---------- Records shown ----------

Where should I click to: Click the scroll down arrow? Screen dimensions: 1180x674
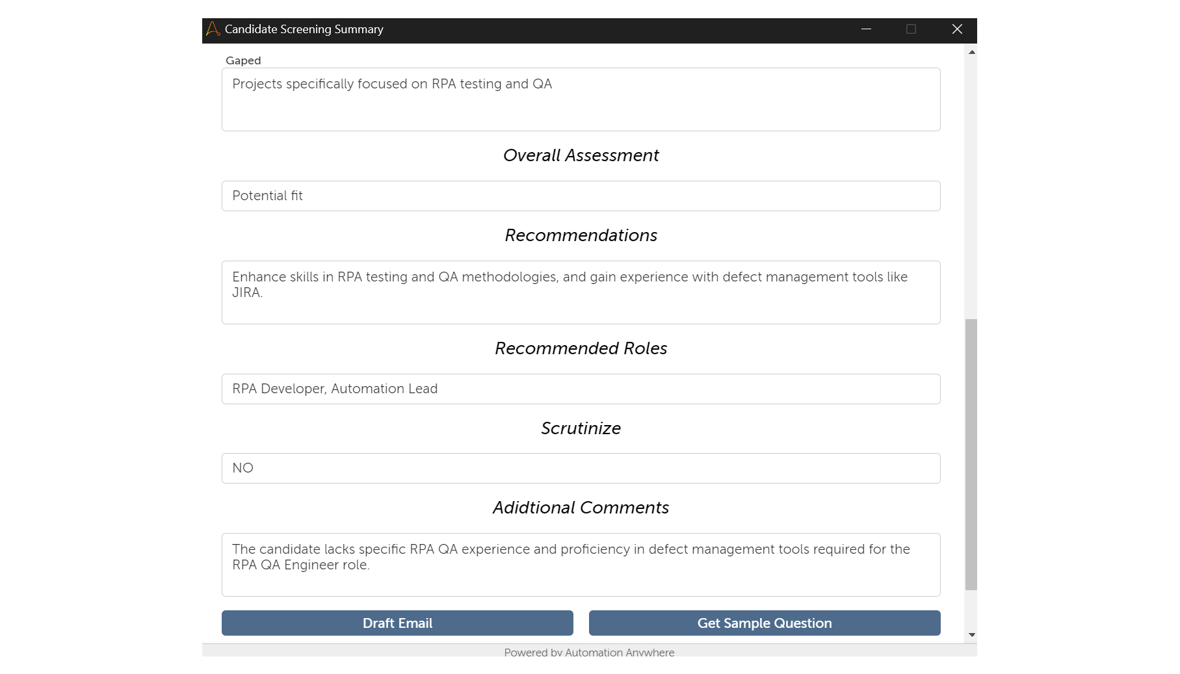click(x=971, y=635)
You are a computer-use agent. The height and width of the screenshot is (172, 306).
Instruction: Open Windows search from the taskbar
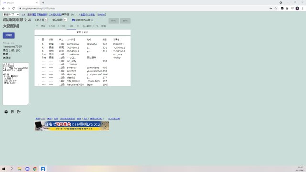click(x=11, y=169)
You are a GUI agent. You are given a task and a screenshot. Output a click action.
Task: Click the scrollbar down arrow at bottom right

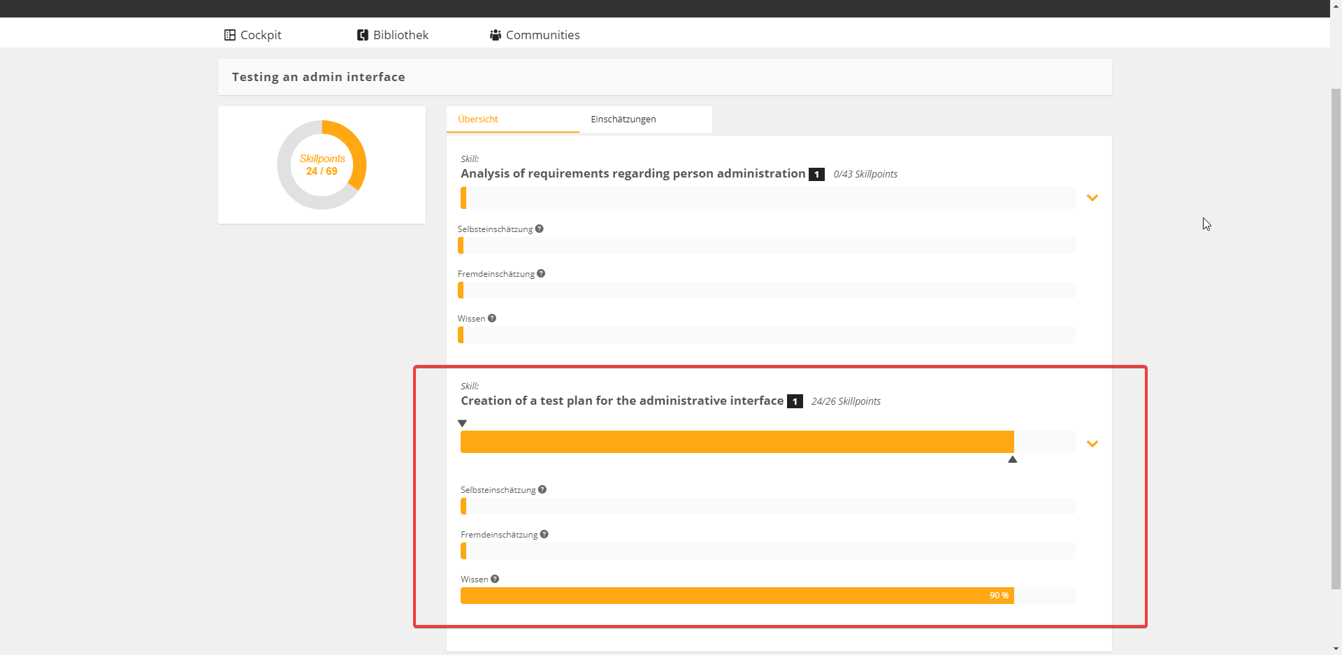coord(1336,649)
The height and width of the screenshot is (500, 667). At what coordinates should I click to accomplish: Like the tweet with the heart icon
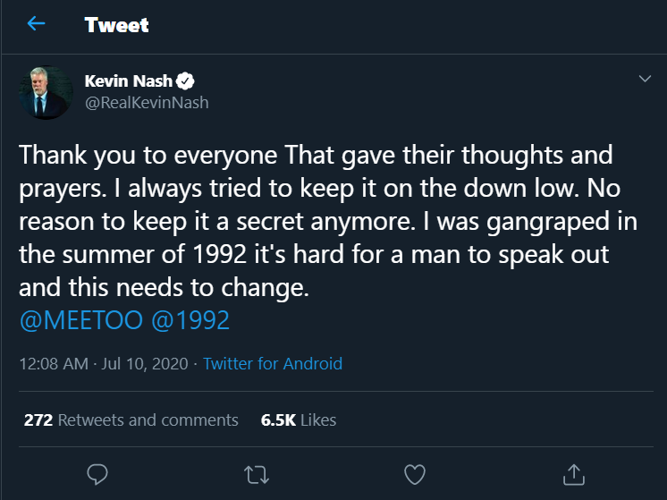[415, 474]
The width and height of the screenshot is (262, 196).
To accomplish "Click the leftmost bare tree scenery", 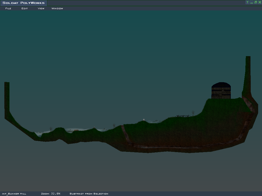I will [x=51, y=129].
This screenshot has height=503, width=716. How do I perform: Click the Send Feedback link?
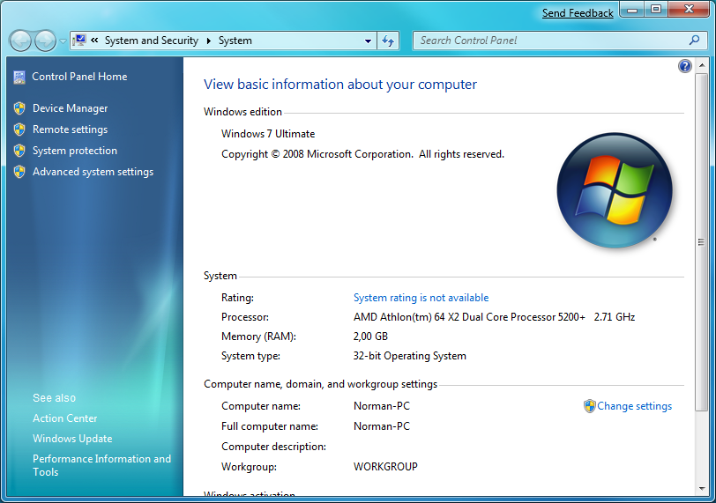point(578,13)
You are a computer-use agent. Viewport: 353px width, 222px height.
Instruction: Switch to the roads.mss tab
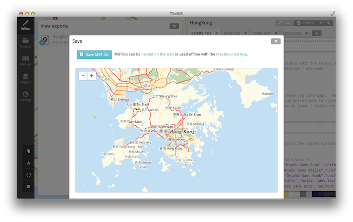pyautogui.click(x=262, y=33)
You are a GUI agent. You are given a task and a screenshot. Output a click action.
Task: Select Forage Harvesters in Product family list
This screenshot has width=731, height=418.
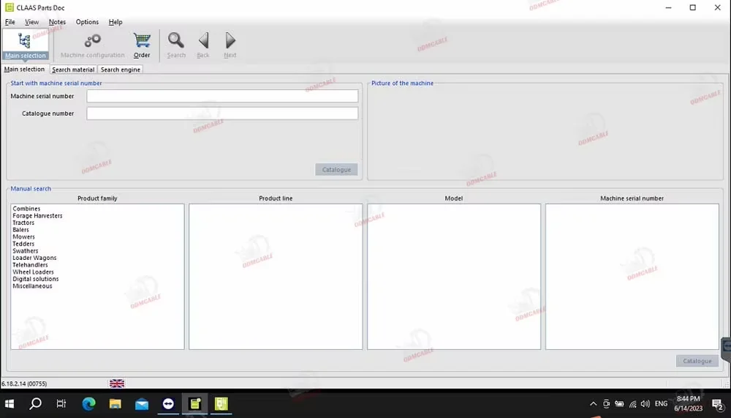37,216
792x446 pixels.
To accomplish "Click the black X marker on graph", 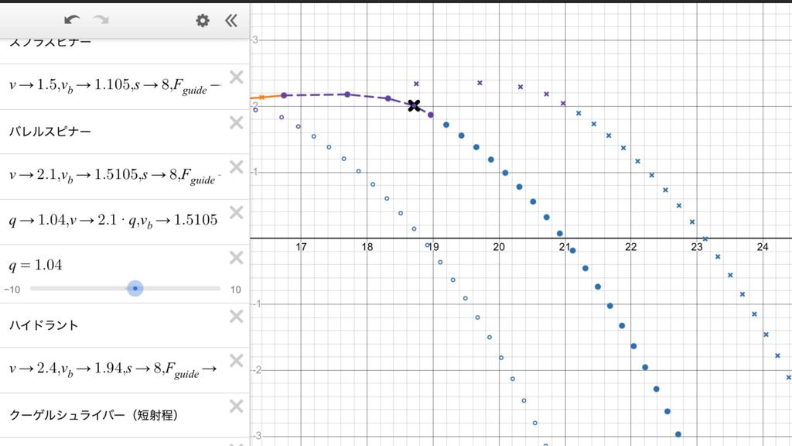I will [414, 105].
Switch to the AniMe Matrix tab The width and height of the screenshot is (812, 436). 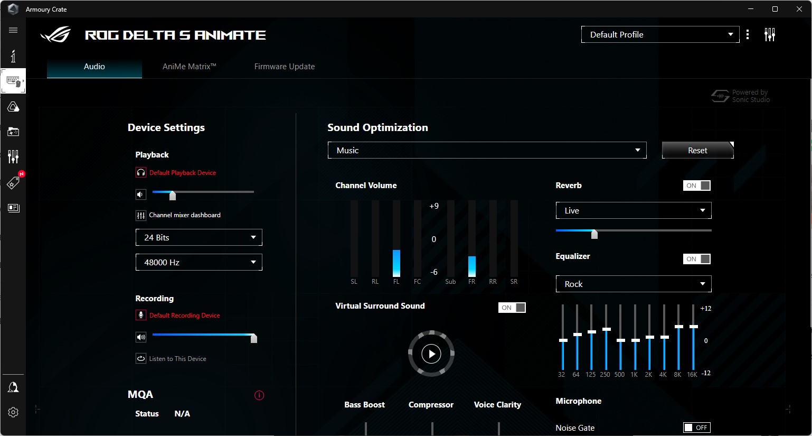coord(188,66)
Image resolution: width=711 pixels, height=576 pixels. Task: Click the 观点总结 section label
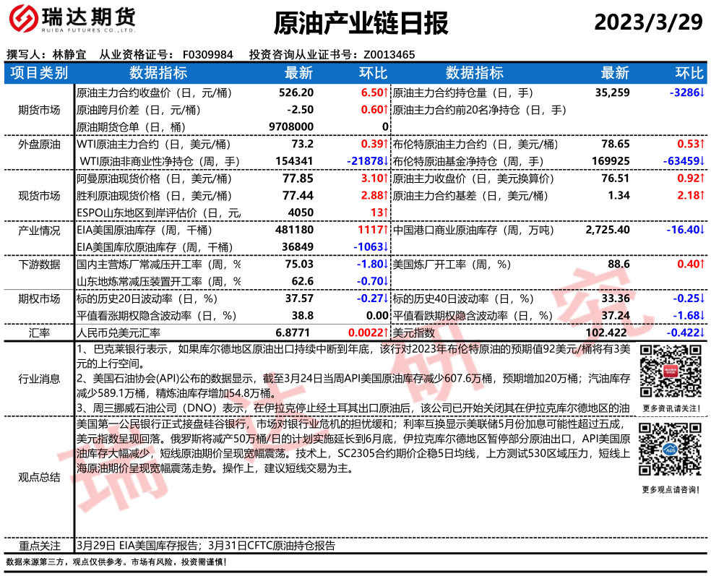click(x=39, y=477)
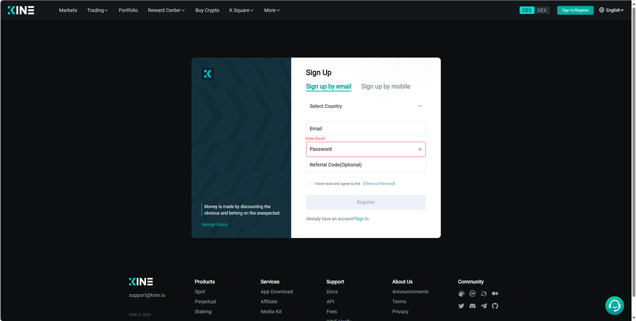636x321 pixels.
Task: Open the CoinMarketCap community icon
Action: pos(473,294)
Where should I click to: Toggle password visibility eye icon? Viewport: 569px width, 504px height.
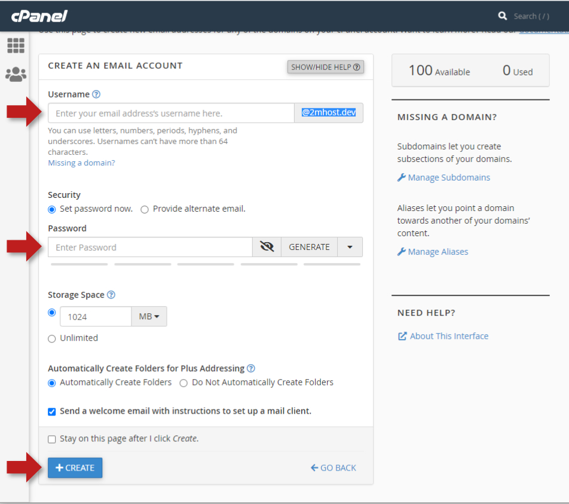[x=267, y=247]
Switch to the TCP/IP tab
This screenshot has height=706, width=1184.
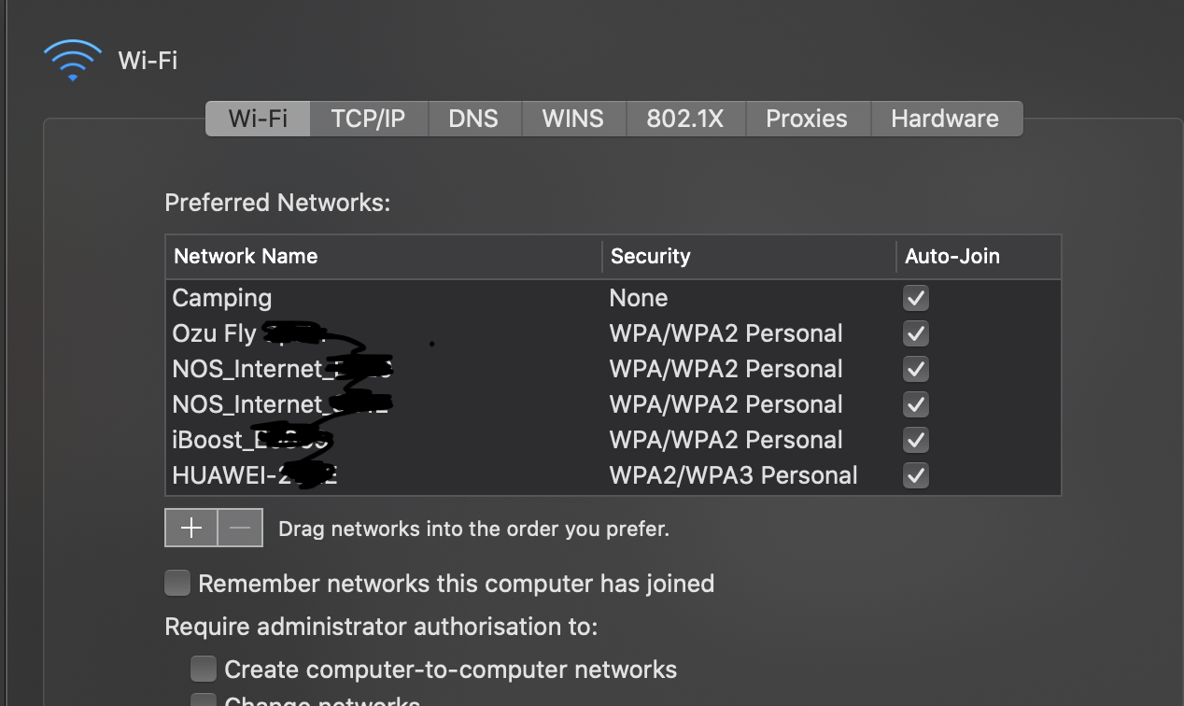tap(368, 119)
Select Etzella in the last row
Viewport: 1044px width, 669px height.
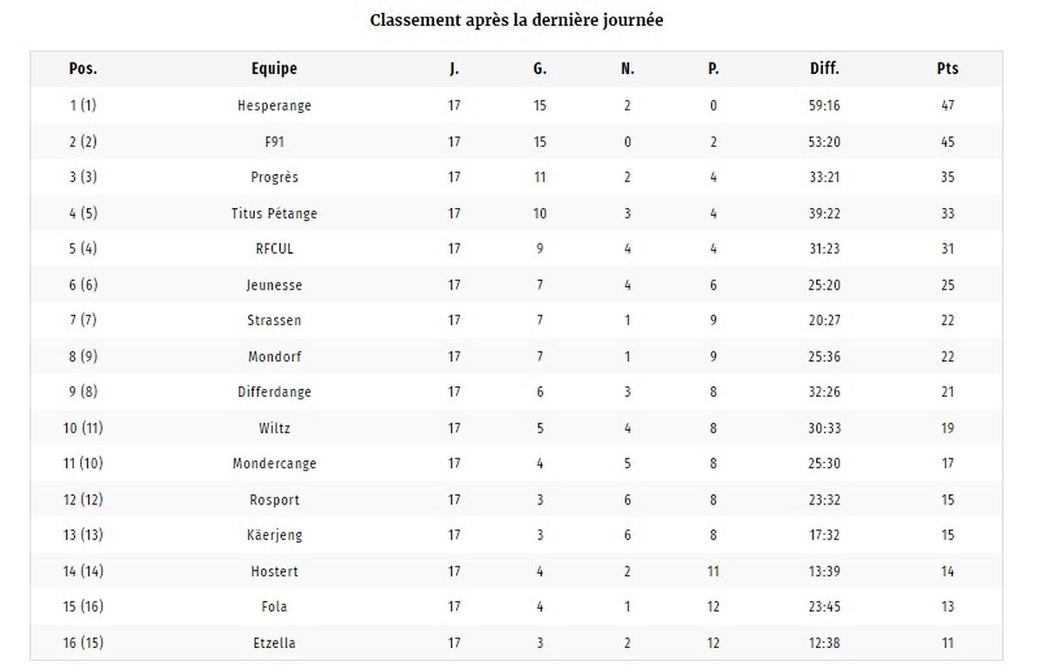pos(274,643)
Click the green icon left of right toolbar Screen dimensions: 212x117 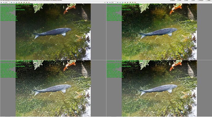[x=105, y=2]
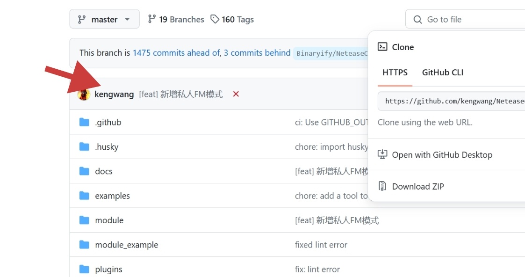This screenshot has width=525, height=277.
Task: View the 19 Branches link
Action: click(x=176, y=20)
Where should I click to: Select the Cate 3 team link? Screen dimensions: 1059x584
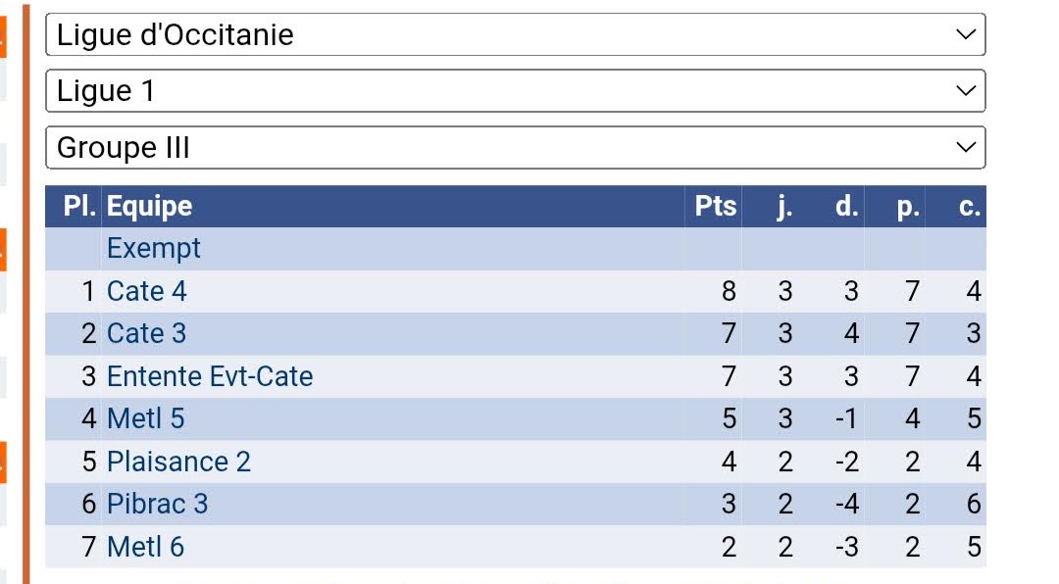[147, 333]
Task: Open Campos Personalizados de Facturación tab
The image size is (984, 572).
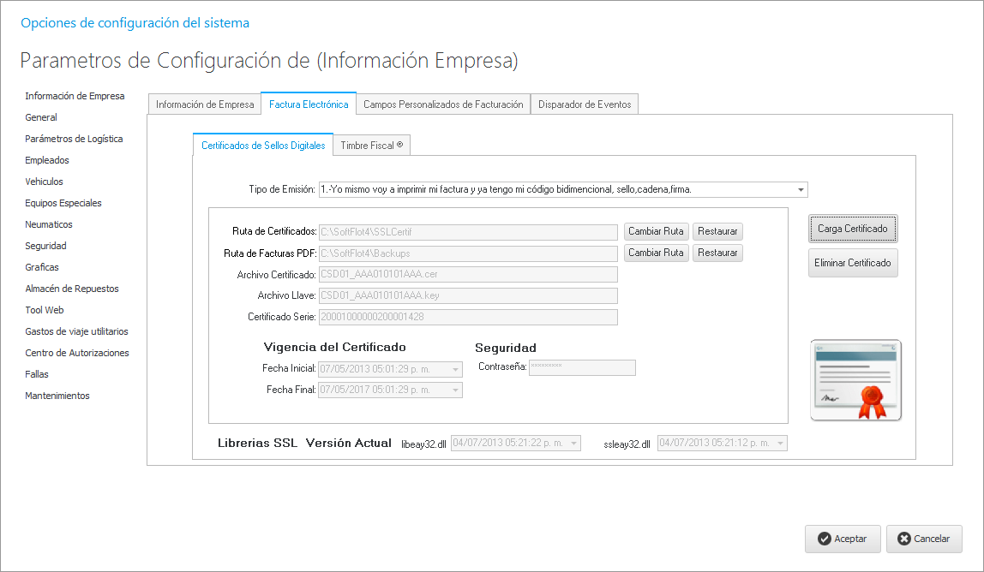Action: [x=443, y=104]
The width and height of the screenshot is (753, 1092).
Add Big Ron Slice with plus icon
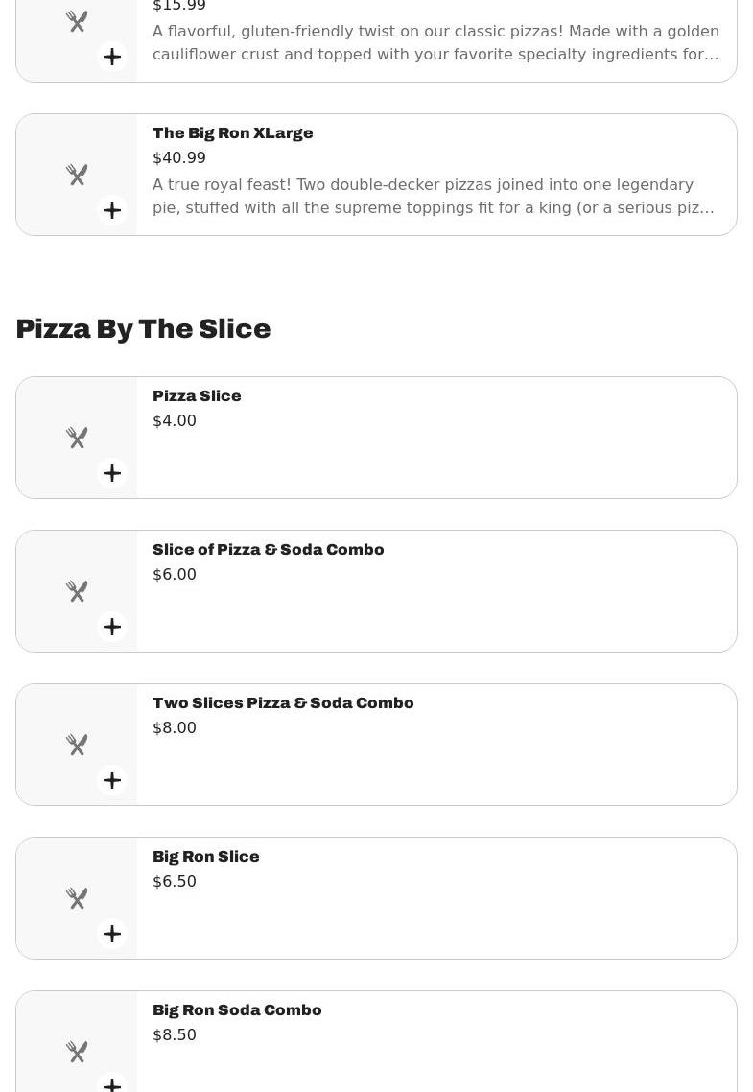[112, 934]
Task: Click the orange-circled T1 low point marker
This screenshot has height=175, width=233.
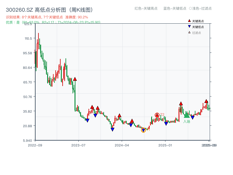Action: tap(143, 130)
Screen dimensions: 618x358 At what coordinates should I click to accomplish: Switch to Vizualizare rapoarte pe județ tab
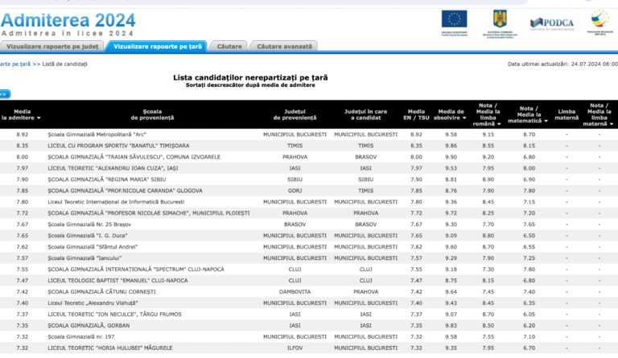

----------

What do the lines above say from the line containing "The image size is (984, 572)." through the last line? Quote them exactly, both ends included, and leave out the pictures.

The image size is (984, 572).
Action: [x=443, y=104]
The width and height of the screenshot is (753, 1092).
Add Big Ron Slice with plus icon
[112, 934]
Task: Click the orange-circled T1 low point marker
This screenshot has height=175, width=233.
Action: tap(143, 130)
Screen dimensions: 618x358 At what coordinates should I click to accomplish: Switch to Vizualizare rapoarte pe județ tab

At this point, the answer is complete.